Ano pomyliłem trochę pojęcia. Chodziło mi o dźwignie rozpieraków. Rozpieraki to te poziome, a dźwignie pionowe.

Ej tam od razu wymiary w książce naprawczej. Każdy producent części robi po swojemu i w d mają, co użytkownicy o tym myślą.
Ja przykładowo na gwincie naciągającym linkę mam podłożony kawałek tulejki miedzianej o długości 2cm i 2 podkładki i już osiągam koniec gwintu.
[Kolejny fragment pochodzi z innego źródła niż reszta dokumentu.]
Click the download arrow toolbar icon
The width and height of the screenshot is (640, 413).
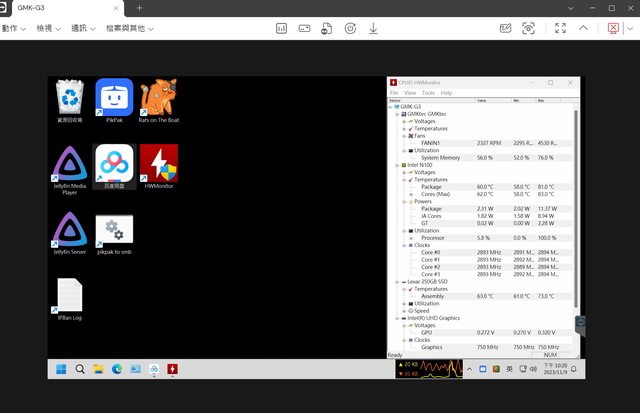pyautogui.click(x=373, y=28)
Bywało tak, że miałem tulejkę 5 cm.

Z sugestii w książce zapamiętałem, że hamulec ma łapać na 4 tym ząbku
  
 
Mój magik zawsze przy zakładaniu nowej linki flexa obcinał kilka zwojów spreżynty, ktora okala linke zaraz przy wejsciu do bebna. To rozwiazywalo sprawe i reczny łapał na 4-5 ząbku Potem regulacja zostawał już na nakrętkach tak jak powinno byc.
  
 
Tak, zgadzam się z powyższym. Jeżeli mamy naciągnięty hamulec i na 4-5 ząbku ma opór, a koła nadal nie stają, to mogą blokować te sprężynki na końcówkach linki. Można je skrócić np 1/4 długości.

Podsumowując, sporo roboty jest ręcznym.
  
 
niewiem jak z waszymi tajlami ale ja mam "oryginalne" części , nic nie przerabiane, po prostu założone i wyregulowane i hamulec jest brzytwa a reczny stoi jak pała nietoperza
jedyna korekta to brak korektora bo to syf jest i tyle dziękuję za uwagę
  
 
Tak się zastanawiam jak "korektor" wpływa na ręczny ?

Odnośnie sprawy że bęben nie dał się założyć na nowe szczęki, z tym zawsze są problemy . Gdzieś tam czytałem ,że przy samoregulacji w cylinderku można docisnąć sprężynę w środku jakąś tulejką i młotkiem na stole przed przykręceniem , wg mnie można byłby to zrobić też np. w imadle ,z wyczuciem oczywiście. Ciekawe czy ktoś to próbował ?
Oczywiście przy luźnej lince ręcznego .
Jeśli chodzi ręczny to wg mnie najlepiej go nie używać , bo starcza na 2-3 zaciągnięcia po regulacji, niektórzy twierdzą że nie używanie powoduje problemy z nim ?

ps. Odnośnie linki ręcznego , spotkałem się na allegro z linką do 2107 " krótszą czy dłuższą "- tak jak by występowały linki o różnej długości ?


[ wiadomość edytowana przez: milko dnia 2011-08-30 12:52:10 ]
  
 
Linki do ręcznego są 2 w 2107: długa i krótka. Krótka przy dźwigni, a długa, to do kół. Obie linki są połączone tym czymś z gwintem.

Ostatnio sprawdzałem, czy ręczny działa, zaciągnąłem sobie go 2x i co.... zgięła się dźwignia (ta dźwignia w kabinie - wajcha)
Założyłem nową z nową krótką linką, nasmarowałem rolkę i na razie jest ok.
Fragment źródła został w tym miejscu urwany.